*** DATA SECTION Section Begins ***
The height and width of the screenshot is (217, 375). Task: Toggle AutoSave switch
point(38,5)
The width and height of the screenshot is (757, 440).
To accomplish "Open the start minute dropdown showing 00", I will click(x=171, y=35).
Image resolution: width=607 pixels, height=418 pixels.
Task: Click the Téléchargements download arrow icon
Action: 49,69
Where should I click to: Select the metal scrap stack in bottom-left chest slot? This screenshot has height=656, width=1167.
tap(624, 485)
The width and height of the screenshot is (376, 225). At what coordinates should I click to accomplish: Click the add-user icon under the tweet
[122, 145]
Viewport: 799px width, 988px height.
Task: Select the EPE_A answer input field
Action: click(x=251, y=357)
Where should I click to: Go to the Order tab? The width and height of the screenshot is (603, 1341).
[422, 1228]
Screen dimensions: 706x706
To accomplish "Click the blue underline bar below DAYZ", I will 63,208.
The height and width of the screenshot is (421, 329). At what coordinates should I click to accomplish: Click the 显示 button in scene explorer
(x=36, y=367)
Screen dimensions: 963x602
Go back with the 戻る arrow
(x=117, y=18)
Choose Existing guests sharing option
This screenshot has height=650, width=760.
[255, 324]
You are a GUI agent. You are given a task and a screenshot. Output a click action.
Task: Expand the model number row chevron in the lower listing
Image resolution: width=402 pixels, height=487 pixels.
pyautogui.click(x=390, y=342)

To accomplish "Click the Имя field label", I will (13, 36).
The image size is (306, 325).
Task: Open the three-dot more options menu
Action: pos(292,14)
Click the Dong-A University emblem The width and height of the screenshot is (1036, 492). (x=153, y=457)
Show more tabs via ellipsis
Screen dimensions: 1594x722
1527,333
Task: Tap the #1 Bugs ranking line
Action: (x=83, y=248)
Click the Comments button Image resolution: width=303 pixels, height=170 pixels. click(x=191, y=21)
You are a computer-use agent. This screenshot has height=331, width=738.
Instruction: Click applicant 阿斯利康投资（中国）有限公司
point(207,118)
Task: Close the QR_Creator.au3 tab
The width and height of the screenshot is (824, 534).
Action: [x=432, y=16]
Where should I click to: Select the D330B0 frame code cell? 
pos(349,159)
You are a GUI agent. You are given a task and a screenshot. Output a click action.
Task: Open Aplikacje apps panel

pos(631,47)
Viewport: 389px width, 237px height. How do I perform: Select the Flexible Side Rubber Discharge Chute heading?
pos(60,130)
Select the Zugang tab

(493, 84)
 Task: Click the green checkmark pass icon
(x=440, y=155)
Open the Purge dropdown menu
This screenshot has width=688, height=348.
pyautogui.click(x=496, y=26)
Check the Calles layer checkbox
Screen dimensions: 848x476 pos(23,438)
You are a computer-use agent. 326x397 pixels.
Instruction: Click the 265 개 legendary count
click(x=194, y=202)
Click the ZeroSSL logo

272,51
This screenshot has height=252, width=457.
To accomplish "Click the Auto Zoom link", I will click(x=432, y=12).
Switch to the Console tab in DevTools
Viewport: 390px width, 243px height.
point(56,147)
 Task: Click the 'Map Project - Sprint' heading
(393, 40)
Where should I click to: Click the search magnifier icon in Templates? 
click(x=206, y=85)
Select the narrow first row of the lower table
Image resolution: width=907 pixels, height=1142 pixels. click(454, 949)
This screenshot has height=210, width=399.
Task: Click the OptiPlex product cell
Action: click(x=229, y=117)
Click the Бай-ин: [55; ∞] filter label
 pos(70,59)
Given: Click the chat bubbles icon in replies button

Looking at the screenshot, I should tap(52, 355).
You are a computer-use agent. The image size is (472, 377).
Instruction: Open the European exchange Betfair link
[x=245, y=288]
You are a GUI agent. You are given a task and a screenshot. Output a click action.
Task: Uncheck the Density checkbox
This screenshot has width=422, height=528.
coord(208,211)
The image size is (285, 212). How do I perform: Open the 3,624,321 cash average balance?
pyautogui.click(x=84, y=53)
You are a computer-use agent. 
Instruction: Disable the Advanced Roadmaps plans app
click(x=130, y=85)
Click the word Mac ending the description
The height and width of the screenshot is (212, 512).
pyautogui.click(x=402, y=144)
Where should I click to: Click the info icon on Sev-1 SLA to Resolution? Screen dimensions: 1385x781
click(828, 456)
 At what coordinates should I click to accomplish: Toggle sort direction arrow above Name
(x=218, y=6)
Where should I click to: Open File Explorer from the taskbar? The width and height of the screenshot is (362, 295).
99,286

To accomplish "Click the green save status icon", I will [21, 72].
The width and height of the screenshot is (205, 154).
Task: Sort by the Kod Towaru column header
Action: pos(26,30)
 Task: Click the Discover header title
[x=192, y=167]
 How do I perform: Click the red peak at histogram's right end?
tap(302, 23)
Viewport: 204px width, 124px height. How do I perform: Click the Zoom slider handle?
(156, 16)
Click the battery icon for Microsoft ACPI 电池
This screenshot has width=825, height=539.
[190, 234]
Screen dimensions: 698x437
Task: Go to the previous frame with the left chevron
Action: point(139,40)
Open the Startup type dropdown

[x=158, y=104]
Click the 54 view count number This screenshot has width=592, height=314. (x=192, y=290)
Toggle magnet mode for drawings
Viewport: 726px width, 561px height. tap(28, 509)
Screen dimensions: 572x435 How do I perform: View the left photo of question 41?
*** DATA SECTION Section Ends ***
- [DIRECTIONS] Give again the closing portion of the entries, from the line with "This screenshot has width=825, height=539." through the last line. Keep it exact and add nothing.

- [SOLVED EXERCISE]
This screenshot has width=825, height=539.
[190, 234]
Screen dimensions: 698x437
Task: Go to the previous frame with the left chevron
Action: point(139,40)
Open the Startup type dropdown

[x=158, y=104]
Click the 54 view count number This screenshot has width=592, height=314. (x=192, y=290)
Toggle magnet mode for drawings
Viewport: 726px width, 561px height. tap(28, 509)
Screen dimensions: 572x435 How do I perform: View the left photo of question 41?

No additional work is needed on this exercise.